Рина Зеленая : " Со своим мужем я была счастлива каждый день"
— На Северный полюс? Рина, ты меня разыгрываешь! — не поверил муж.
— Какое там разыгрываю! Нет, Котэ, я действительно лечу. Через три дня!
— Но ведь ты только сегодня вернулась с гастролей. Я не видел тебя месяц! Какой еще Северный полюс?!! — с пол оборота заводится темпераментный Котэ.
— Прости меня, мой ангел! Что тут поделаешь? Полярники с дрейфующей льдины прислали запрос на артистов.
— Так… И что, кроме тебя желающих отправиться на Северный полюс не нашлось?
— Ну почему… Нас летит тринадцать человек: конферансье Борис Брунов, пара акробатов, арфистка Вера Дулова…
Рина вдруг осеклась и посмотрела на Котэ. Их глаза встретились, и ссора умерла, так и не родившись — супруги бешено захохотали. Просто обоим вообразилась одна и та же картина: на дрейфующей льдине, среди торосов — арфа, и Вера Дулова перебирает струны, осененная северным сиянием. Рине Зеленой и Константину Топуридзе часто приходили на ум одинаковые мысли, и всегда веселые…
ЦВЕТ СЛОВЕСТНОСТИ
В реальности вышло еще смешнее. Вера Дулова ладно: надела унты, доху, меховой бушлат, и отыграла на своей арфе, что положено — разве что руки заиндевели. Рина Зеленая с ее разговорным жанром и подавно легко отделалась — только немного испугалась, когда из-за торосов показались белые медведи, но их быстро отогнали выстрелами. А вот акробатам пришлось действительно несладко: поди-ка, полетай под бирюзовым полярным небом в одних шелковых трико! Да еще непривыкшие к такому зрелищу лайки отчаянно брешут и норовят ухватить за пятку.

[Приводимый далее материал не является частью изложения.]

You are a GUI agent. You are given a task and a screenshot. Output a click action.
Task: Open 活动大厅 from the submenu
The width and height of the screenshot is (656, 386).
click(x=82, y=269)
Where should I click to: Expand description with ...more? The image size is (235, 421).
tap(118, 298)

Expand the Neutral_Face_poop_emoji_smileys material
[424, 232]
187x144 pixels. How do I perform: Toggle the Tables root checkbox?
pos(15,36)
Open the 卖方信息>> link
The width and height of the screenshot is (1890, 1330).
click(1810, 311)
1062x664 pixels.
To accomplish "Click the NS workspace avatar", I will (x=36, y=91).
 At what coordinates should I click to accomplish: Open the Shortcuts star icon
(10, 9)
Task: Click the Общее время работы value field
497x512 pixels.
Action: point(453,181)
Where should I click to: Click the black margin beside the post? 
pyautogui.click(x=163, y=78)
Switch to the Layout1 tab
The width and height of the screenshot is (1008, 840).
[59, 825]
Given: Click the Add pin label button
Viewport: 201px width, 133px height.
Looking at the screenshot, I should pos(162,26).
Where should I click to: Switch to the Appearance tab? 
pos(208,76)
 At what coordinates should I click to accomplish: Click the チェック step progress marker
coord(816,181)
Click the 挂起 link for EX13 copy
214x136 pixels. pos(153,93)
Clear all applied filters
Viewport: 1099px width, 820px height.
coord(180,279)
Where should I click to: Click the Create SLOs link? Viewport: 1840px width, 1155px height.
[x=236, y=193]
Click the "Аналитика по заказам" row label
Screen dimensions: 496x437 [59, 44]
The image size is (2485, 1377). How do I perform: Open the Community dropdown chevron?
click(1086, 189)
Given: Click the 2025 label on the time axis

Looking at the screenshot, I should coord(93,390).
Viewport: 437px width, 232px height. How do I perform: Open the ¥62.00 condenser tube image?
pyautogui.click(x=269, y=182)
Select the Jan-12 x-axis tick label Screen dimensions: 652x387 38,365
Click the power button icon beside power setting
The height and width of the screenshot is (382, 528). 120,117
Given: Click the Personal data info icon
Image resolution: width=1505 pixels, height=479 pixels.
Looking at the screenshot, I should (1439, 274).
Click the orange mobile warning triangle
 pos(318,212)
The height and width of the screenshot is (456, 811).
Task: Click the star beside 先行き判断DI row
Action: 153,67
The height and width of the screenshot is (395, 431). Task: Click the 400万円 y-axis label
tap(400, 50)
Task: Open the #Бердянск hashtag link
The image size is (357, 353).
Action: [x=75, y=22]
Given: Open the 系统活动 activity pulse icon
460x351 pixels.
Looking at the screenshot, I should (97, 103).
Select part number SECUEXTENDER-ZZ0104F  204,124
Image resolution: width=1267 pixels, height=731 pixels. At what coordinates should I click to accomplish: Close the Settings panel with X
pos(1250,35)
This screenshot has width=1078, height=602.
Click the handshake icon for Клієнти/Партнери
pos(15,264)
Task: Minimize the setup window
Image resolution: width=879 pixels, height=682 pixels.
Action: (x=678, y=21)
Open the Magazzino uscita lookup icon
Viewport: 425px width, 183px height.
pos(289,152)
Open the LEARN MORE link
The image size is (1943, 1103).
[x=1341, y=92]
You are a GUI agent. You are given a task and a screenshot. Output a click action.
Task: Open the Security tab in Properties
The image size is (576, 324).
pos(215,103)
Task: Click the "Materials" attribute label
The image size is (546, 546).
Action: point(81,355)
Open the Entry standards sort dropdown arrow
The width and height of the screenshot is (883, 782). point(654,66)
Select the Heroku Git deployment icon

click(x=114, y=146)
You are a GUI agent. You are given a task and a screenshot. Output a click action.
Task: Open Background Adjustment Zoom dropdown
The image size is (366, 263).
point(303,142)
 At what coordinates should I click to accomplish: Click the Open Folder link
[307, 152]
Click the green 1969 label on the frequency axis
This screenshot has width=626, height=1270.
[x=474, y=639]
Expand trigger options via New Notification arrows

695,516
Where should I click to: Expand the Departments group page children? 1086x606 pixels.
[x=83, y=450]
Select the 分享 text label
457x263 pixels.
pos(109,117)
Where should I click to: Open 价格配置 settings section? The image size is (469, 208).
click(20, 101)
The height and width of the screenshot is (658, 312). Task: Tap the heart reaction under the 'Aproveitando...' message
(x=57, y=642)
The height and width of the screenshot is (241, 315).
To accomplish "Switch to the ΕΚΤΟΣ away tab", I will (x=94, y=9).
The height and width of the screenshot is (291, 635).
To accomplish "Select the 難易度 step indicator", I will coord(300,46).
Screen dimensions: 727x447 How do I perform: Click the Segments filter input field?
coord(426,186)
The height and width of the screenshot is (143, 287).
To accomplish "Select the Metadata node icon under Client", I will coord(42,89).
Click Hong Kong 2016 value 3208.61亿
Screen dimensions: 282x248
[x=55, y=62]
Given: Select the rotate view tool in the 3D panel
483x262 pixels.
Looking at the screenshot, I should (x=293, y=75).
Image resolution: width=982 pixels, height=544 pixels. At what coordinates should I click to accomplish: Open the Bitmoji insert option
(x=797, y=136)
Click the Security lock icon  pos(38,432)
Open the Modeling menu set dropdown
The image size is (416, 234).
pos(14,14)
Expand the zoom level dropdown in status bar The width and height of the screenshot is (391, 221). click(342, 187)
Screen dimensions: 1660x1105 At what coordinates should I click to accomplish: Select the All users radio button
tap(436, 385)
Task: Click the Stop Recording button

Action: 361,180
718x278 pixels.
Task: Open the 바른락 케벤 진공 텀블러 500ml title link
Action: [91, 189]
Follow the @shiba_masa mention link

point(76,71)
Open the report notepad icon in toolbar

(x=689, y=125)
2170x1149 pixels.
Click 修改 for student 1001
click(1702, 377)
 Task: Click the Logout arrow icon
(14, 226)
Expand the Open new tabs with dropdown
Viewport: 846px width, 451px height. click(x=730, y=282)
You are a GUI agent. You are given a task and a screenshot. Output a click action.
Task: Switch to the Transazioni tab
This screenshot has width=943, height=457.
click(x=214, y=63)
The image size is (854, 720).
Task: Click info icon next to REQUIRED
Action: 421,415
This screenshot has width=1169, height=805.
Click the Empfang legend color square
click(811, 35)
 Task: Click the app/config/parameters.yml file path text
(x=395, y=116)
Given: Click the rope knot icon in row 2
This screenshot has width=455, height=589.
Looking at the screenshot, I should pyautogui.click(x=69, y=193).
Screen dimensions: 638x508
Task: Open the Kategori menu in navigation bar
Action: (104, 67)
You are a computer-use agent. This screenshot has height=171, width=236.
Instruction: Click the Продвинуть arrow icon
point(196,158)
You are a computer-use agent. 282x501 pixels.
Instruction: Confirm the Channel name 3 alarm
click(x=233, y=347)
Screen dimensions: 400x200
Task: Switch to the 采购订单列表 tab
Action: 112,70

Вернувшись, Рина соорудила из всего этого прелестный рассказ и потчевала им слушателей на всевозможных дружеских застольях. Ведь она была необыкновенной мастерицей рассказывать! Директора Творческих Домов наперебой зазывали ее к себе. Однажды, когда Рине было едва за тридцать, директор Дома актеров ВТО Эскин до слез насмешил ее, заведя такую речь: мол, ВТО для нее — второй дом, и, когда она умрет, лучшего места для панихиды не придумать. Зеленая много раз рассказывала это, как анекдот, пока среди слушателей случайно не оказался директор ЦДРИ (Дом работников искусств) Филиппов и не принялся возмущаться: “Какая бестактность! Что этот Эскин себе позволяет! Разумеется, ты будешь лежать только здесь, в ЦДРИ!”.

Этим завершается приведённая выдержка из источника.